Excerpt provided |
──────────────────────────────

24# limbs call for a 1616 @ about a 1000 spine.
If you want arrows for both the 24# and 30# limbs, stay with the 1716s.

The years go by fast when you're having fun, don't they?

Viper1 out.


----------



## rembrandt (Jan 17, 2004)

Viper1 said:


> Dave -
> 
> 24# limbs call for a 1616 @ about a 1000 spine.
> If you want arrows for both the 24# and 30# limbs, stay with the 1716s.
> ...


John Champion is making my some arrows today (700s) for the ILF rig....He told me today he would order me some shafts for the 24lb bow.....I have a 29 and half DL so that will add 2lbs on the 24, so 26 might allow for a stronger spine, would it not?


----------



## rembrandt (Jan 17, 2004)

rembrandt said:


> John Champion is making my some arrows today (700s) for the ILF rig....He told me today he would order me some shafts for the 24lb bow.....I have a 29 and half DL so that will add 2lbs on the 24, so 26 might allow for a stronger spine, would it not?


BTW...who makes and sells the 1716s?


----------



## Viper1 (Aug 21, 2003)

Dave - 

Ah, no.

Depending on the type of limb and bolt position, a 24# bow gains about 1.2# and a 30# bow gains about 1.5# / inch.
Yes, the initial weight will be higher is you crank the bolts full in. 

A 29" 700 with std weight head spines to about 35-40# +/-. 

For what you're doing, they are probably fine, but why not just get the right arrow in the first place. 

Viper1 out.


----------



## rembrandt (Jan 17, 2004)

Viper1 said:


> Dave -
> 
> Ah, no.
> 
> ...


I did get 6 for the 30lb bow which I think will work....they are 600s with 125 up front.....I’ve got the 900s for the 24lb limbs to try out.....


----------



## woof156 (Apr 3, 2018)

Enjoy your bow. If you have gold tip inserts you can add wts to the tip if you need them. But bet the arrows will fly fine, some people likem a bit stiff anyway. I've shot 500s with 145grs on a 34# bot and they worked fine- I did have a plunger tho.

──────────────────────────────

Information supplied |
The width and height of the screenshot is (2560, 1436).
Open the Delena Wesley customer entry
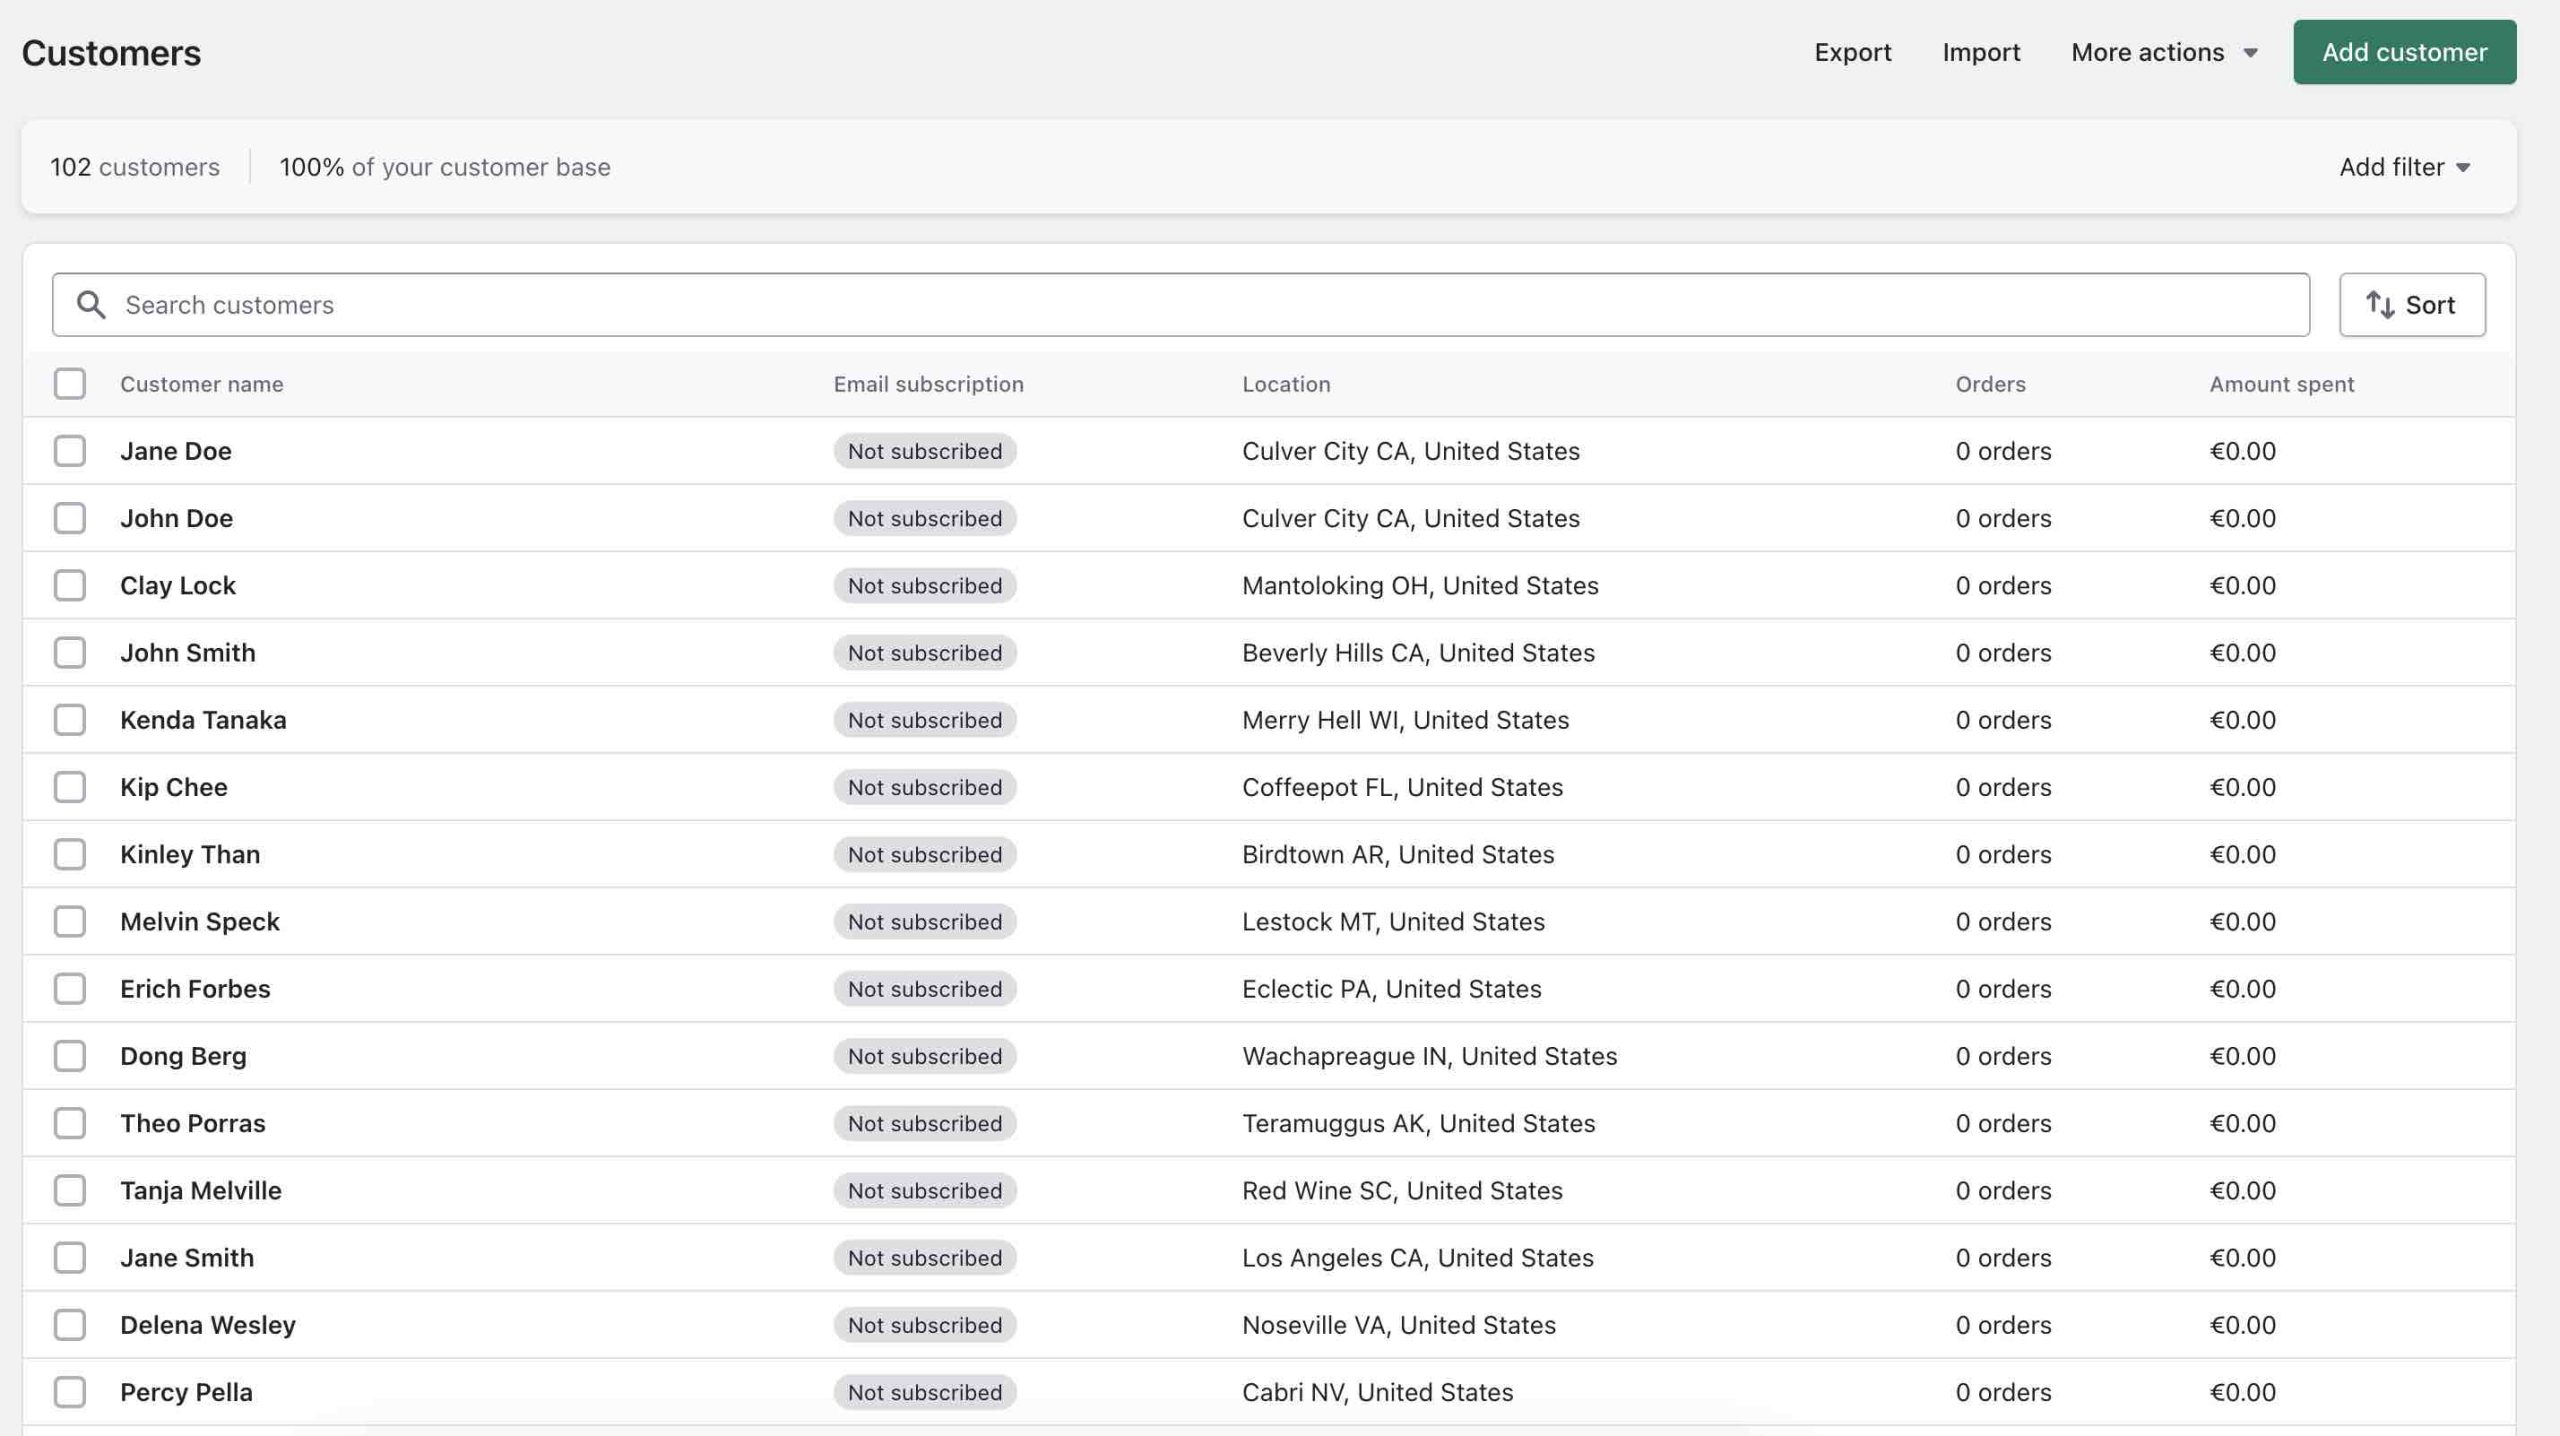point(208,1325)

──────────────────────────────

Can you reproduce the arrow-spine thread above word for word, from "BTW...who makes and" to "1.5# / inch."?

BTW...who makes and sells the 1716s?


----------



## Viper1 (Aug 21, 2003)

Dave - 

Ah, no.

Depending on the type of limb and bolt position, a 24# bow gains about 1.2# and a 30# bow gains about 1.5# / inch.